MARR Online「グラフで見るM&A動向」(2023/09/01)

他方で、日本におけるM&Aの金額についてみると、2022年の11.4兆円という金額は前年比31.6%減の数字です。このような成約金額の総額の減少傾向は、従来、大企業が活用する経営戦略であったM&Aが、近年、中小企業や個人事業主による事業承継の場面、ベンチャー企業を対象とする場面など、小中規模な企業にも広がっていることを示しているものと考えられます。

M&Aの目的・場面|メリット・デメリットとともに解説

ムートン

M&Aは、以下のような目的・場面で行われます。それぞれのメリット・デメリットとともに、詳しく解説していきます。

売手・譲渡側の目的・場面買手・譲受側の目的・場面
① 不採算事業の売却・資源の集中(カーブアウトM&A)
② 事業承継
③ ベンチャー企業におけるエグジット
④ 事業再生 など
① 既存事業の強化
② 新規事業への参入
③ グループ内再編 など

売手・譲渡側から見たM&Aの目的・場面

M&Aの目的1|不採算事業の売却・資源の集中

売手・譲渡側の事業のうちの一部を切り出して他の会社に譲渡する類型のM&A(いわゆる「カーブアウトM&A」)も、近年よく見られる類型の一つです。

カーブアウトM&Aは、多角的に展開している事業のポートフォリオを見直し、不採算事業を売却することで、収益性の高い事業に資源を集中させる目的で行われるもので、コーポレート・ガバナンスの観点からも重要なものと位置付けられています。

_課題_: 上のM&Aについての本文を、最初から最後まで一字一句そのまま書き写すこと。

_データ抜粋_:
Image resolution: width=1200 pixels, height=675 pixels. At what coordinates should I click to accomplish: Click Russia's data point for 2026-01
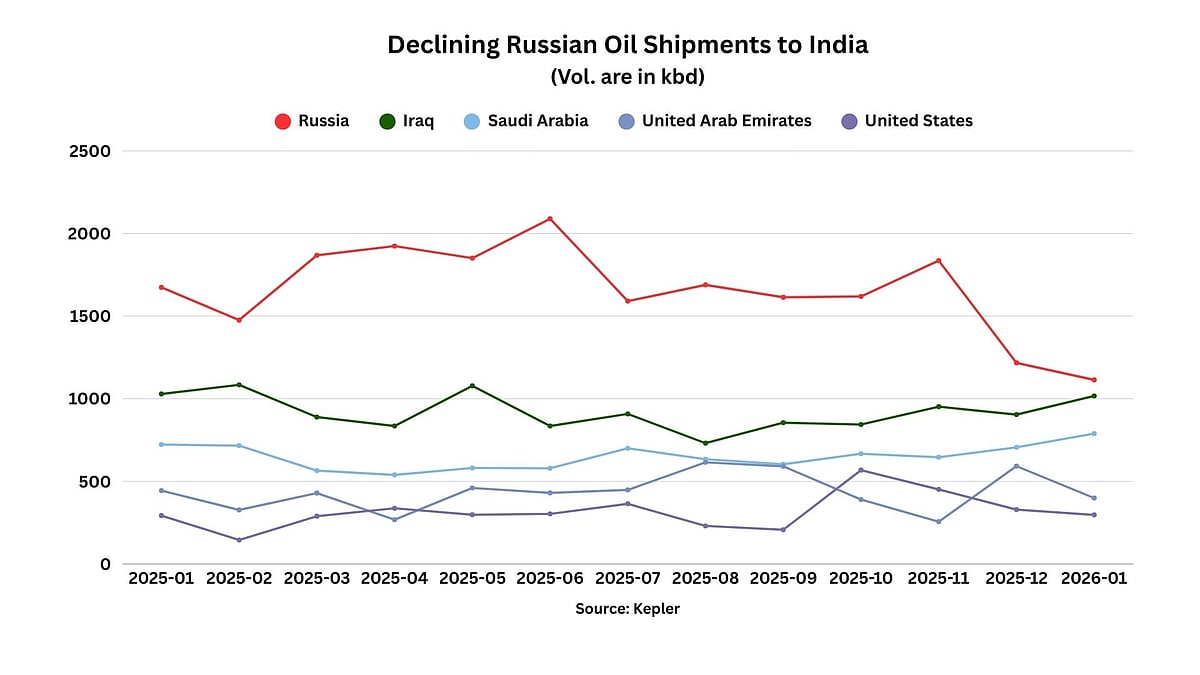[x=1094, y=380]
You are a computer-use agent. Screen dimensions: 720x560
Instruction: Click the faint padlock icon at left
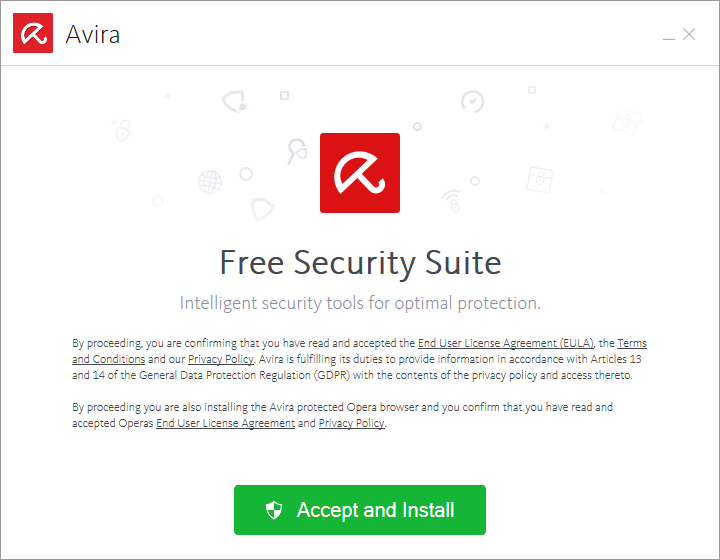122,131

_解答_:
MARR Online「グラフで見るM&A動向」(2023/09/01)

他方で、日本におけるM&Aの金額についてみると、2022年の11.4兆円という金額は前年比31.6%減の数字です。このような成約金額の総額の減少傾向は、従来、大企業が活用する経営戦略であったM&Aが、近年、中小企業や個人事業主による事業承継の場面、ベンチャー企業を対象とする場面など、小中規模な企業にも広がっていることを示しているものと考えられます。

M&Aの目的・場面|メリット・デメリットとともに解説

ムートン

M&Aは、以下のような目的・場面で行われます。それぞれのメリット・デメリットとともに、詳しく解説していきます。

売手・譲渡側の目的・場面買手・譲受側の目的・場面
① 不採算事業の売却・資源の集中(カーブアウトM&A)
② 事業承継
③ ベンチャー企業におけるエグジット
④ 事業再生 など
① 既存事業の強化
② 新規事業への参入
③ グループ内再編 など

売手・譲渡側から見たM&Aの目的・場面

M&Aの目的1|不採算事業の売却・資源の集中

売手・譲渡側の事業のうちの一部を切り出して他の会社に譲渡する類型のM&A(いわゆる「カーブアウトM&A」)も、近年よく見られる類型の一つです。

カーブアウトM&Aは、多角的に展開している事業のポートフォリオを見直し、不採算事業を売却することで、収益性の高い事業に資源を集中させる目的で行われるもので、コーポレート・ガバナンスの観点からも重要なものと位置付けられています。